Requirement 1
Transcribe the essay on Canadian history from "History ain't dead, it" to "to such matters.".
Requirement 2
Please write the next part of the essay on Canadian history, picking up after its final sentence.

Passage to read

History ain't dead, it just smells funny
The 25th Anniversary of "Who Killed Canadian History?"
By
“It is now clear that school boards and municipal councillors, mayors and premiers are the ones who truly killed history. The current tone was set by Justin Trudeau and his cabinet early in their mandate as they removed Hector Langevin’s name from the building that houses the Prime Minister’s Office.”1 - Patrice Dutil
The replacement of principled truth-seeking scholars rooted in evidentiary and empirical processes of knowledge production, by un-principled ideologically oriented moral-grandstanding opportunists is a very real and tragic thing that is occurring in Canadian education. Unfortunately, it's not always easy to distinguish between the two types of academics, especially for those who pay little attention to such matters.
But this is an extraordinarily unique and unprecedented thing which is happening in the northern part of the western hemisphere, “(Canada) must be one of the few political entities to overlook its own cultural traditions - the European civilization on which our nation is founded - on the grounds that to do otherwise would systematically discriminate against those who come from other cultures.”2
Historians no longer simply piece together the various fragments of source documents, media releases, and public statements made by relevant figures in their various historiographical inquiries. Instead, they feel the need to include moral instruction, often without amply expanding on or exploring the context around which past circumstances or conditions may have arisen. This phenomenon was seen in the actions of British historians and British Officers (who acted as historians) in WWI. This is not a new thing. My long-form essay Israel, A Promised Land covers this strange Western habit of self-deprecating morality.

Items from a dataset
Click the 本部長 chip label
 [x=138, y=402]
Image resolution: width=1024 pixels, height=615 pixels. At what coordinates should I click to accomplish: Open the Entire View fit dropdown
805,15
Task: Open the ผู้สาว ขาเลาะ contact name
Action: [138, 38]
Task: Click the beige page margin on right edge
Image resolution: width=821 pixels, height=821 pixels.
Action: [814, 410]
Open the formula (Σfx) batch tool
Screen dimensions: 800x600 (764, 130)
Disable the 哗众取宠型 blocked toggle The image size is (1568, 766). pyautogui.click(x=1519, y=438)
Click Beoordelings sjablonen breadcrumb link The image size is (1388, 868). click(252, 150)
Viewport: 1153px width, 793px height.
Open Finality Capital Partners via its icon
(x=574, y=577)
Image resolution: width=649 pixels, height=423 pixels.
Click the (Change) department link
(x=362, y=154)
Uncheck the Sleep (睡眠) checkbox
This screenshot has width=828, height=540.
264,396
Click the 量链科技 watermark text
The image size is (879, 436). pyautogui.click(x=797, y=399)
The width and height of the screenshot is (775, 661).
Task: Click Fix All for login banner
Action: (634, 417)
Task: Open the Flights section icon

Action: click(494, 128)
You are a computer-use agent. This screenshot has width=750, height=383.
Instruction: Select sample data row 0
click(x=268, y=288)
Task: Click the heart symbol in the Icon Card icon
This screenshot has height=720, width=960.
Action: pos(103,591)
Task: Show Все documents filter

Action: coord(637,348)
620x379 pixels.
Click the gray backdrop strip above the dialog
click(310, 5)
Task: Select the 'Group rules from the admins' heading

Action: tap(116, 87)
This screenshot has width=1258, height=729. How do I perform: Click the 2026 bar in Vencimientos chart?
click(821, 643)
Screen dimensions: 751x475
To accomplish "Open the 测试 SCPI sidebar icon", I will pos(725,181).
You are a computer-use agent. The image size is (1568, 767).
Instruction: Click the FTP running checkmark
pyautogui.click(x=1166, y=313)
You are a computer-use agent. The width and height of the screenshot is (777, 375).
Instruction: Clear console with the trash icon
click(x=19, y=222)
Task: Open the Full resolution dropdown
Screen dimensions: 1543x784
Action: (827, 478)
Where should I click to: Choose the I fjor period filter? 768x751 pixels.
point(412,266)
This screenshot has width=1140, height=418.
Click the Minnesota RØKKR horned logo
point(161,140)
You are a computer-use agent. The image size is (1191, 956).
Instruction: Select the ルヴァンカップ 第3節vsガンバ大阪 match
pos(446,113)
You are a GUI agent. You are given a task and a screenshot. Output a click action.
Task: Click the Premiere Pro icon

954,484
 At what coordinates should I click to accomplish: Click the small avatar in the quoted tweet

Task response 1
History ain't dead, it just smells funny
The 25th Anniversary of "Who Killed Canadian History?"
By
“It is now clear that school boards and municipal councillors, mayors and premiers are the ones who truly killed history. The current tone was set by Justin Trudeau and his cabinet early in their mandate as they removed Hector Langevin’s name from the building that houses the Prime Minister’s Office.”1 - Patrice Dutil
The replacement of principled truth-seeking scholars rooted in evidentiary and empirical processes of knowledge production, by un-principled ideologically oriented moral-grandstanding opportunists is a very real and tragic thing that is occurring in Canadian education. Unfortunately, it's not always easy to distinguish between the two types of academics, especially for those who pay little attention to such matters.

Task response 2
25 years ago, Canada’s most prolific historian, J.L. Granatstein published a controversial best-seller called Who Killed Canadian History?. In that work, Granatstein asserts that the rationale for the history taught in Canadian schools was political, not historical. And sexism and racism were being taught, not history.
In the postmodern era, the priority of vast areas of history teaching and historiography, and Granatstein is far from the only academic who noticed this, transitioned from evidence and facts, to morals and emotions. Western oppression became the source of historiographical obsession. And the practice, which has shaped Western historiography since at least the turn of the twentieth century, of injecting moral judgements adjacent to facts and timelines, became entrenched.
This has happened because important areas of historiography, and historical pedagogy, have been subsumed into social sciences. My 9 and 11 year old children do not have a history class. What they learn about history, which isn’t much, is in a class called “social studies.” My son, who is in grade 6, and who was never previously taught anything about the Holocaust, is learning about Nazis Germany’s persecution of the Jews in the most obscure way. His introduction to the Holocaust included a lesson pertaining to the MS St. Louis, a passenger ship carrying 907 Jewish refugees fleeing Nazis persecution that was refused entry into Canada in 1939.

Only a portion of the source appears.